For men over 70, PSA screening usually isn’t recommended based on USPSTF guidelines. It’s not a hard rule, but more of a general recommendation based on the risks and benefits. If anyone wants to know why, I’m happy to explain.
It’s very likely that President Biden didn’t get a PSA test—which is completely normal for someone his age. He probably started having symptoms from the cancer spreading to his bones, which led doctors to investigate and eventually discover the metastatic prostate cancer.
It doesn’t really make sense to think he knew he had prostate cancer and chose not to treat it, letting it spread. If he had ever had an elevated PSA, it would’ve been worked up and likely treated long before it got to this point.
I know I am oversimplifying here, but there is absolutely no risk to a PSA test beyond the normal risk associated with a blood draw. Biden's PSA, as progressed as his cancer is, would have been extremely, even alarmingly high for a long time.
The primary risk, as I understand it, is from an overreaction to the diagnosis, and a rush to treatment protocols (ADT, radiation, even chemo) that have adverse effects when perhaps those protocols weren't immediately necessary and where a "watchful waiting" period (until treatment is necessary) may have been the least adverse medical treatment. As you have stated, risk/benefit analysis.
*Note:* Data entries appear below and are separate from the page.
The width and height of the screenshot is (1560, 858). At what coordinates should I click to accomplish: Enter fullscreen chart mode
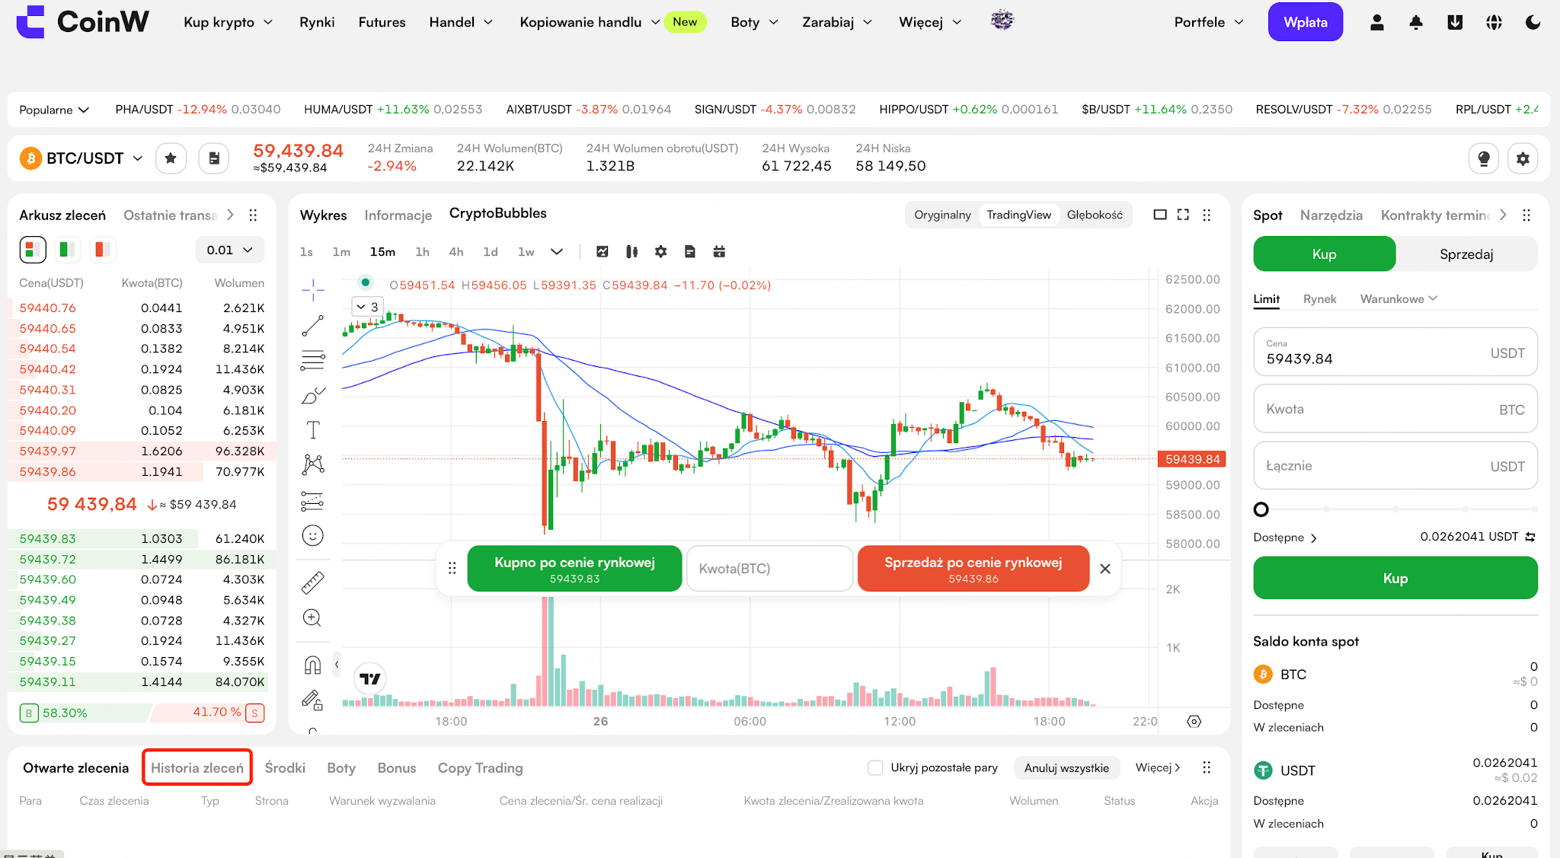click(1183, 215)
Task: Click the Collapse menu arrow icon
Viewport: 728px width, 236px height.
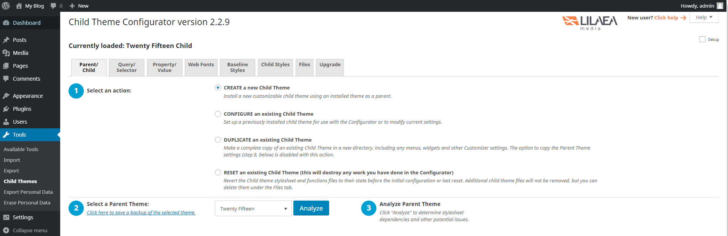Action: point(6,230)
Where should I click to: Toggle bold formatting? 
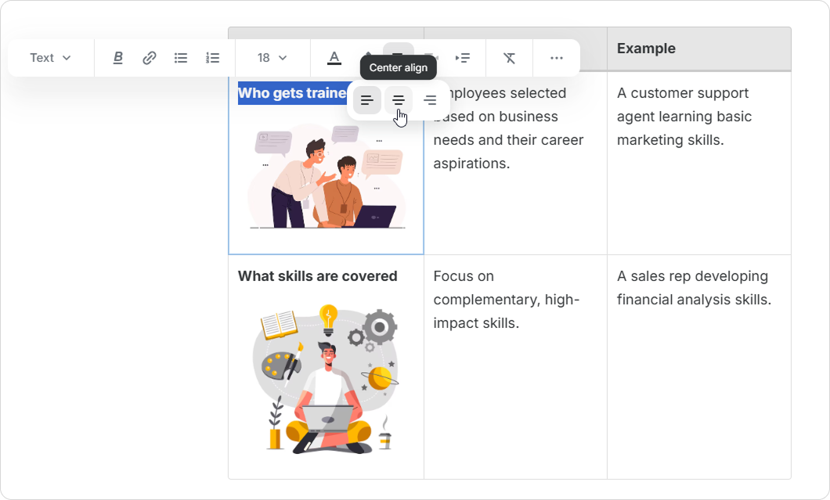tap(118, 58)
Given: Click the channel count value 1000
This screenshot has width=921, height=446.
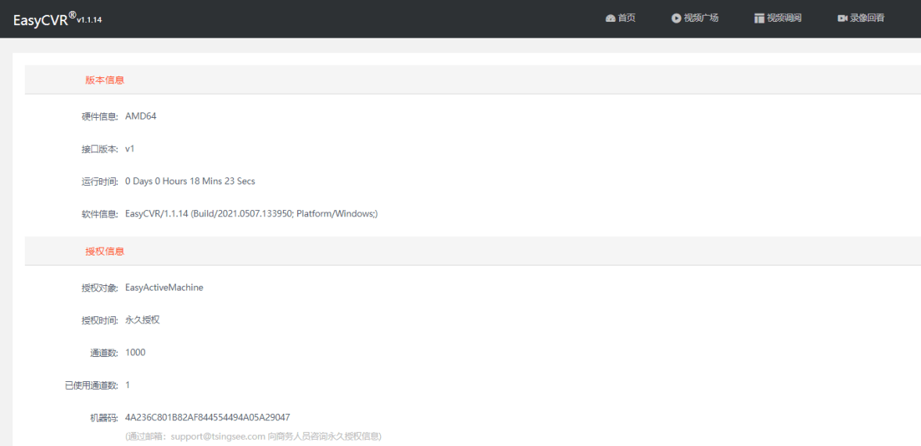Looking at the screenshot, I should coord(135,352).
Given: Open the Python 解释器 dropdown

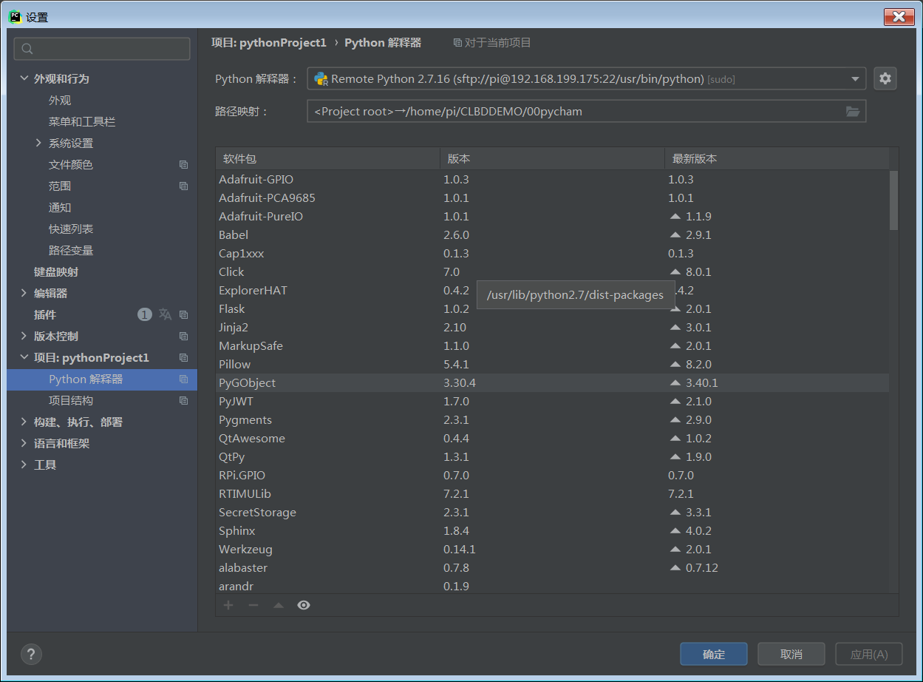Looking at the screenshot, I should tap(857, 78).
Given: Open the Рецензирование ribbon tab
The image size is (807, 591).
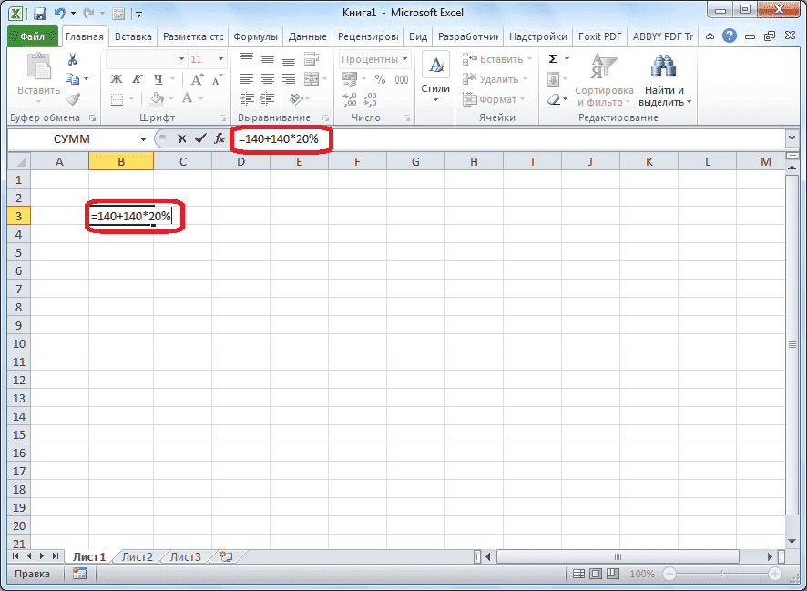Looking at the screenshot, I should point(368,36).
I have a hard time believing the President of the United States doesn't have a blood draw at his physical, even if it were for other diagnostic purposes than PSA. I have a harder time believing they wouldn't run a $79 PSA screen on the already collected blood for the President of the US.
The President already knows about our warehousing of Aliens, about the asteroid that will hit us in the next decade, and about
SPECTRE's next plot to seize world control, I am pretty sure he can manage his elevated PSAs without overreacting.
I also find some of Biden's behavior (physically and congnitively) over the last few years to be consistent with side effects of some of the treatment protocols for prostate cancer. That, coupled with the lack of a conclusive statement as to the timing of the actual initial diagnosis, leads me to believe the former President has known about this diagnosis, and very likely received treatment for it, before or during his presidency.